** Short problem **
Format the records below as a Markdown table with two columns, No. and Text, giving each non-blank line its own numbered row. Leave out the pictures and skip blank lines.

** Provided entries **
Begin
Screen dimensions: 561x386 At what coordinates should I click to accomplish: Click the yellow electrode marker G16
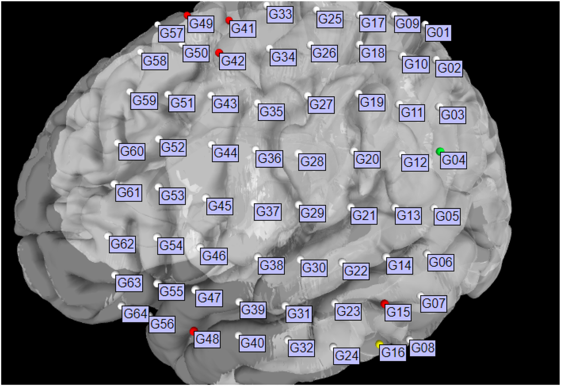(379, 344)
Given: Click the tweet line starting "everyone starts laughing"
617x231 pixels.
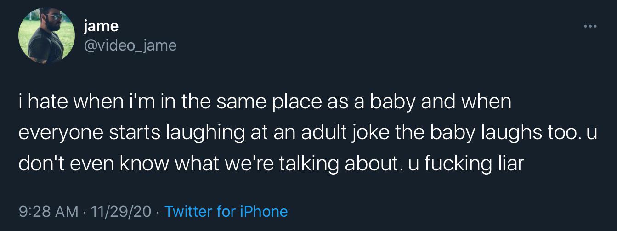Looking at the screenshot, I should pos(308,133).
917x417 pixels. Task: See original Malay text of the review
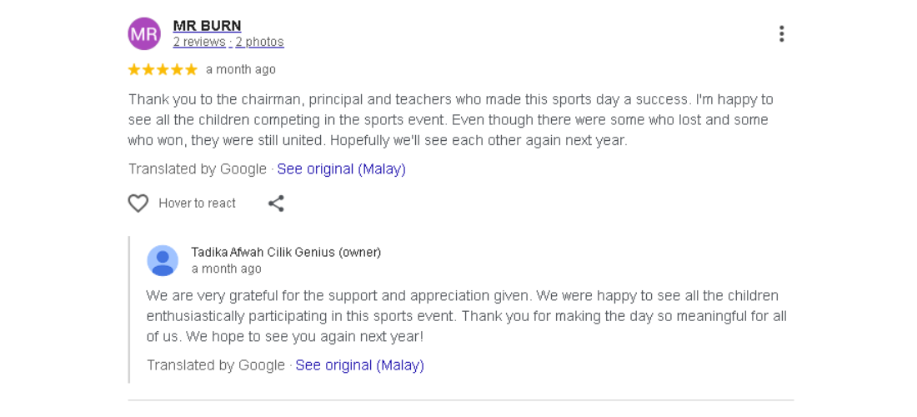tap(341, 168)
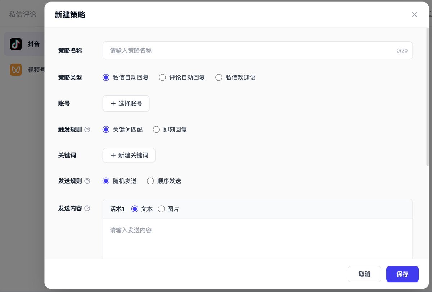Image resolution: width=432 pixels, height=292 pixels.
Task: Open the 选择账号 account picker
Action: pyautogui.click(x=126, y=103)
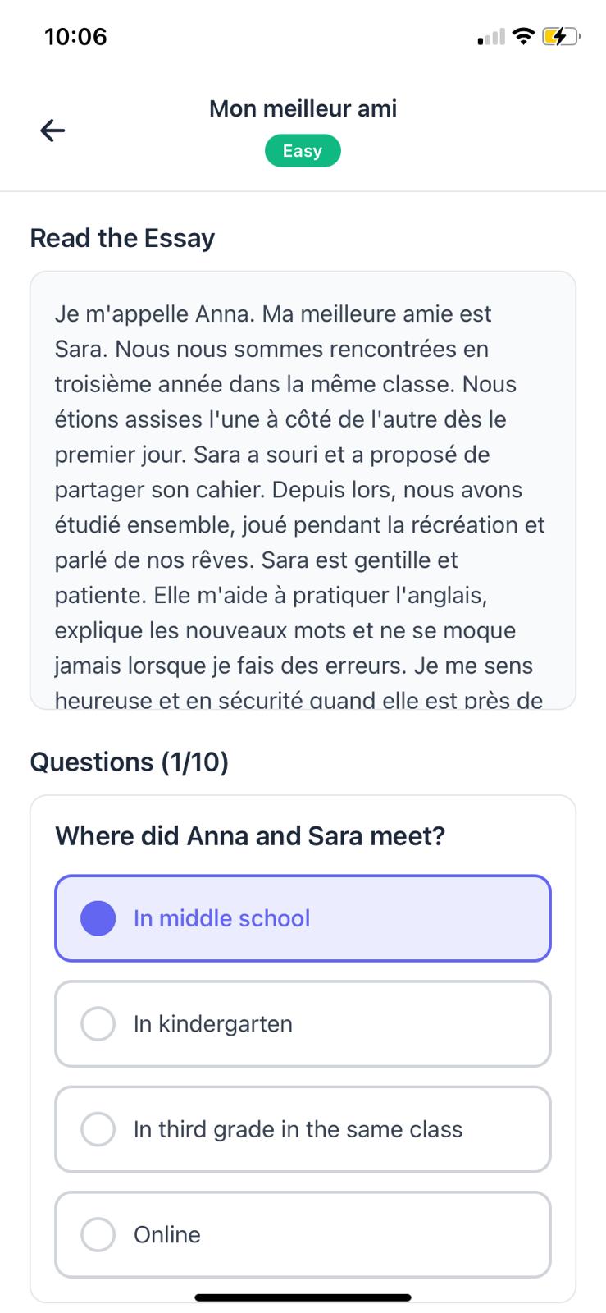Tap the partially hidden last essay line

pos(298,700)
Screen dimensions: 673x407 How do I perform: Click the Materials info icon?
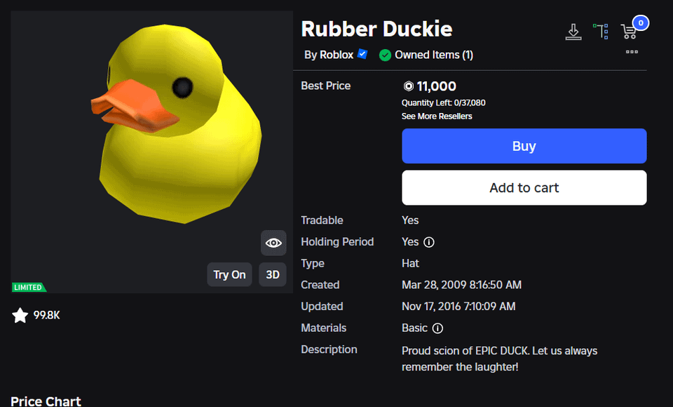pyautogui.click(x=437, y=328)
End
** Response **
| No. | Text |
|---|---|
| 1 | Screen dimensions: 561x386 At what coordinates should I click to accomplish: Click the yellow electrode marker G16 |
| 2 | (379, 344) |
| 3 | Given: Click the tweet line starting "everyone starts laughing" |
| 4 | 617x231 pixels. |
| 5 | Looking at the screenshot, I should pos(308,133). |
| 6 | 917x417 pixels. Task: See original Malay text of the review |
| 7 | tap(341, 168) |
| 8 | Image resolution: width=432 pixels, height=292 pixels. |
| 9 | Task: Open the 选择账号 account picker |
| 10 | Action: pyautogui.click(x=126, y=103) |
| 11 | Tap the partially hidden last essay line |
| 12 | pos(298,700) |
| 13 | Screen dimensions: 673x407 How do I perform: Click the Materials info icon? |
| 14 | pyautogui.click(x=437, y=328) |